Stock market today: Wall Street rebounds to its best day in weeks as Big Tech leads the way

Feb 2, 2024

NEW YORK (AP) — Wall Street burst out of its hangover Thursday, and U.S. stocks bounced back in a widespread rally following their worst day since September.

The S&P 500 gained 1.2% to recover three quarters of its sharp loss from the day before. The Dow Jones Industrial Average rose 369 points, or 1%, while the Nasdaq composite leaped 1.3%.

Big Tech stocks led the way in a mirror reversal of the day before, when Alphabet and Microsoft sank despite reporting stronger profits than analysts expected. Microsoft climbed 1.6% a day after falling 2.7%. Google’s parent company, Alphabet, added 0.8% after tumbling 7.5%

Big Tech stocks are Wall Street’s most influential because they’re the biggest, and they’re facing high expectations after soaring much more than the rest of the market last year. Amazon, Apple and Meta Platforms reported their latest results after trading ended Thursday and faced similar pressure to deliver big numbers to justify their runs higher.

Meta Platforms, the owner of Facebook and Instagram, was a star in afterhours trading. It surged after topping analysts’ expectations for profit and revenue and saying it would start paying its shareholders a dividend.

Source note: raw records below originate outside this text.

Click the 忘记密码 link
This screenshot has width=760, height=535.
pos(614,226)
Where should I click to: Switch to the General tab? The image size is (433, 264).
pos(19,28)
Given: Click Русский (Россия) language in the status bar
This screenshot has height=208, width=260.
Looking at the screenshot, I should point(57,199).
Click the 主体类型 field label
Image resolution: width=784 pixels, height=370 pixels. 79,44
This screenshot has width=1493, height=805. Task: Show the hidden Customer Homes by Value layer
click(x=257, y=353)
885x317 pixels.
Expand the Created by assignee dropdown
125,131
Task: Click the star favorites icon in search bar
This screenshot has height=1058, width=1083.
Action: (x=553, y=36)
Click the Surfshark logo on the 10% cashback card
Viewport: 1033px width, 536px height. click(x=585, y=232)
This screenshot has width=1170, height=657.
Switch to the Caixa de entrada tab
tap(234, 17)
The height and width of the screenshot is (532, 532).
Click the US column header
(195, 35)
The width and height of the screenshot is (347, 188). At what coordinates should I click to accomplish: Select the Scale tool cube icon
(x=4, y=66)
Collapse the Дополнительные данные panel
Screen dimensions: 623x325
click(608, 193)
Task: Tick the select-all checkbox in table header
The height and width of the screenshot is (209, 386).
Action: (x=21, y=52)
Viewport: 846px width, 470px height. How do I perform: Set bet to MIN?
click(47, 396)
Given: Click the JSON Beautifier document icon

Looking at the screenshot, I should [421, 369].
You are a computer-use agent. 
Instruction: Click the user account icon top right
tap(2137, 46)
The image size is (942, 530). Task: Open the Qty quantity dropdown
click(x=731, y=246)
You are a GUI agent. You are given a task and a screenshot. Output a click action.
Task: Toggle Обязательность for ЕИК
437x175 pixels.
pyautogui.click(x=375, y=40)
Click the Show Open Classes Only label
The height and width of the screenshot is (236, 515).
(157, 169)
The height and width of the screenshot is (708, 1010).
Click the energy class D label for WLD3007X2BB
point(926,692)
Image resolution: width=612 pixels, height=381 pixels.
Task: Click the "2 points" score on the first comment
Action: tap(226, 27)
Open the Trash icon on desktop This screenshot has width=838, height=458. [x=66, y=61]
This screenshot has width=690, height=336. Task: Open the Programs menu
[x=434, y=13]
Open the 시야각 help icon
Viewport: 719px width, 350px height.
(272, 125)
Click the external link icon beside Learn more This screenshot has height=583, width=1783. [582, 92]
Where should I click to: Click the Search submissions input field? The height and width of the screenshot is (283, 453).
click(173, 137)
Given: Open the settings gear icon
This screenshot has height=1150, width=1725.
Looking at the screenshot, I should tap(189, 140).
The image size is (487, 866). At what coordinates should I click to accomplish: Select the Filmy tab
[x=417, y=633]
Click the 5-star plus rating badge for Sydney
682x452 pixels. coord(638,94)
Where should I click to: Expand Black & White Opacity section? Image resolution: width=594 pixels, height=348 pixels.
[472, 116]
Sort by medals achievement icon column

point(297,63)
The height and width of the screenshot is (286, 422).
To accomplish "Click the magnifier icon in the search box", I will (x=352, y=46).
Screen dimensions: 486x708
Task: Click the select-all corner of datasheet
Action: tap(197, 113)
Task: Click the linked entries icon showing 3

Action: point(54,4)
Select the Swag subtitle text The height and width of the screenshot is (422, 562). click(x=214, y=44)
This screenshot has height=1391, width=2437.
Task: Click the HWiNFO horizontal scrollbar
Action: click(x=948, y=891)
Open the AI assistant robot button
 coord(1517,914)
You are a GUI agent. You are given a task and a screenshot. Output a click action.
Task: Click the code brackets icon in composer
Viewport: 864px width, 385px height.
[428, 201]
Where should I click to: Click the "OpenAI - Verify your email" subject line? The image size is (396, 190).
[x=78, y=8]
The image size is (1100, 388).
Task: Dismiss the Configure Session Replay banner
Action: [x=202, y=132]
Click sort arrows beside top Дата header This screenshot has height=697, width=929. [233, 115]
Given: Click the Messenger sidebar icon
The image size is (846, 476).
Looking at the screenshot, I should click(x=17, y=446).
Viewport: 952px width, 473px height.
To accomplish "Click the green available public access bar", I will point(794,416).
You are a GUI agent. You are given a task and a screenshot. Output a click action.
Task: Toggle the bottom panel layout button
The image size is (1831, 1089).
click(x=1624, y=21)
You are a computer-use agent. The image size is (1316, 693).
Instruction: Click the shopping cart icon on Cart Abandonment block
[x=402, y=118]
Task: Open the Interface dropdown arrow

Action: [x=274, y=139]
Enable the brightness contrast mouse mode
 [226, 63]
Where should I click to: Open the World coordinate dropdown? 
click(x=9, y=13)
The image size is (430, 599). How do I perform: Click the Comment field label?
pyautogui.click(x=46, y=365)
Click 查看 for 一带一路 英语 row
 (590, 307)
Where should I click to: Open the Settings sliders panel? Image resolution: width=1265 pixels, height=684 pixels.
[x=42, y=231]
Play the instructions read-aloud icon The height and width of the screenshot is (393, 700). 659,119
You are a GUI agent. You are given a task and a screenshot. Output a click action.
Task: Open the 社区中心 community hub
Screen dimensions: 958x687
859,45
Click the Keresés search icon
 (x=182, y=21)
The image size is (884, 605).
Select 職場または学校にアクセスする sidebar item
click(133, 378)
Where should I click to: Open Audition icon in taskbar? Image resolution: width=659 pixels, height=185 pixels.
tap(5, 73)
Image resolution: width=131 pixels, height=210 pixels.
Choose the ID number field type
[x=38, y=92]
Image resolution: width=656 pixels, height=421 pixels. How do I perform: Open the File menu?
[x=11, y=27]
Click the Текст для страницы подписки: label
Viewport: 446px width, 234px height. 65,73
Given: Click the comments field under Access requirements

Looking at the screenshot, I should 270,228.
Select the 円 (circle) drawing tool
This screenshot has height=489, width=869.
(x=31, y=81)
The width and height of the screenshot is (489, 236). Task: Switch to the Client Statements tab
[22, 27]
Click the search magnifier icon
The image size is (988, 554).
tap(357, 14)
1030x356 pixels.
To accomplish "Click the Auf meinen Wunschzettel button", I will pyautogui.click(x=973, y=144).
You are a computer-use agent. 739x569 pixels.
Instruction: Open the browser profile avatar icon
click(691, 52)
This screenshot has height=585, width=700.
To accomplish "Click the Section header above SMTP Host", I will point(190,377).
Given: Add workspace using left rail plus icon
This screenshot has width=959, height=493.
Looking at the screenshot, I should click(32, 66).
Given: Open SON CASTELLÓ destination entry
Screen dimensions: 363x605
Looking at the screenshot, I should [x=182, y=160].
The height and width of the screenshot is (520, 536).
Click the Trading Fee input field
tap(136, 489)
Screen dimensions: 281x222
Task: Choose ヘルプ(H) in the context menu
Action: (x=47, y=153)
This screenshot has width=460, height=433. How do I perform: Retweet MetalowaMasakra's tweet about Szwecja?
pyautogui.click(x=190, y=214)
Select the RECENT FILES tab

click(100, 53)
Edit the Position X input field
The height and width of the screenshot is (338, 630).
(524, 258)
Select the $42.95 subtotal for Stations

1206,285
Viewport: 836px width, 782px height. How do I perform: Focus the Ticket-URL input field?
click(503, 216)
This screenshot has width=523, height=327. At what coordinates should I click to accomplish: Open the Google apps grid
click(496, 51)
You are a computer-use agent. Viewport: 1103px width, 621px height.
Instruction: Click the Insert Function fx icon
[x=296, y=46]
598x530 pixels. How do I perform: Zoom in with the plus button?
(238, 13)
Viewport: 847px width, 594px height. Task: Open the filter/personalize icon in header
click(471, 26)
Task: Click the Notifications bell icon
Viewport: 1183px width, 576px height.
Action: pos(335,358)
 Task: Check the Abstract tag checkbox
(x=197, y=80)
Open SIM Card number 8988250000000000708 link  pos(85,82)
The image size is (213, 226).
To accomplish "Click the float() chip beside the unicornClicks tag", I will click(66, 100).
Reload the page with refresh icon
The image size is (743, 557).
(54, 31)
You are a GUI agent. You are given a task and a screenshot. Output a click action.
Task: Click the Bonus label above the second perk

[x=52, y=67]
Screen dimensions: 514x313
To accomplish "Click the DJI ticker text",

Stocks broadly got a boost following a suite of reports suggesting the economy remains solid, while pressures on inflation may be easing. Such data could give the Federal Reserve more of the evidence it wants of a slowdown in inflation before it will deliver the cuts to interest rates that investors crave. A day earlier, stocks fell sharply after the Fed’s chair warned it doesn’t have enough such evidence

Merck climbed 4.6% after the pharmaceutical giant delivered stronger profit and revenue for the latest quarter than analysts expected. Etsy jumped 9.1% after it added a partner from Elliott Investment Management to its board, who said he sees opportunity to significantly increase the company’s value.

On the losing end of Wall Street, New York Community Bancorp fell another 11.1% after plunging 37.7% a day before, when it reported a loss for its latest quarter and cut its dividend to build its financial strength. The surprising report caused stocks of other regional banks to tumble, reviving uncomfortable memories of the banking crisis last year that led to the collapses of Silicon Valley Bank, Signature Bank and others.

New York Community Bancorp had acquired much of Signature, and analysts say much of its struggles are related to that. But its losses tied to commercial real estate are a reminder of challenges that the entire industry faces. The KBW Nasdaq Regional Bank index fell 2.3%, following Wednesday’s tumble of 6%.

Peloton Interactive dropped 24.3% after it gave a forecast for upcoming revenue that fell short of analysts’ expectations. That was despite its roughly matching forecasts for the latest quarter.

All told, the S&P 500 rose 60.54 points to 4,906.19. The Dow added 369.54 to 38,519.84, and the Nasdaq rallied 197.63 to 15,361.64.

In the bond market, the yield on the 10-year Treasury fell to 3.86% from 3.92% late Wednesday.

It sank after one report showed that slightly more workers applied for unemployment benefits last week than expected. While no one wants workers to lose their jobs, the number is still low relative to history. And Wall Street wants to see a cooldown in the job market, which could keep a lid on inflationary pressures.

A separate report offered similar encouragement for traders. It said U.S. workers were much more productive in the last three months of 2023 than expected, producing more stuff per hour worked. Strong growth in productivity could allow workers to get bigger raises in pay without adding more pressure on inflation.

“If companies can generate strong productivity growth, they will be able to control costs and protect margins without sacrificing talent in an environment of still-elevated wages and fading pricing power,” said EY Chief Economist Gregory Daco.

Data released later in the morning suggested the U.S. manufacturing industry is improving after struggling for more than a year under the weight of high interest rates. Manufacturing activity shrank for a 15th straight month in January, but not by as much as economists expected. Growth in new orders is helping to boost the industry, according to the Institute for Supply Management.

Potentially concerning, though, was that prices for raw materials increased in January following eight months of decreases.

Traders are increasingly betting the Federal Reserve will begin cutting interest rates in May, after pushing back expectations from March. Whenever it does begin, it would mark a sharp turnaround after the Fed hiked its main interest rate to the highest level since 2001 in hopes of getting inflation under control.

High interest rates intentionally slow the economy, and they undercut prices for investments.

In stock markets abroad, London’s FTSE 100 slipped 0.1% after the Bank of England said it’s keeping its main interest rate at a near 16-year high as inflation in Britain unexpectedly rose to 4% in December.

Indexes were mixed across Europe and Asia.

AP Business Writers Matt Ott and Elaine Kurtenbach contributed.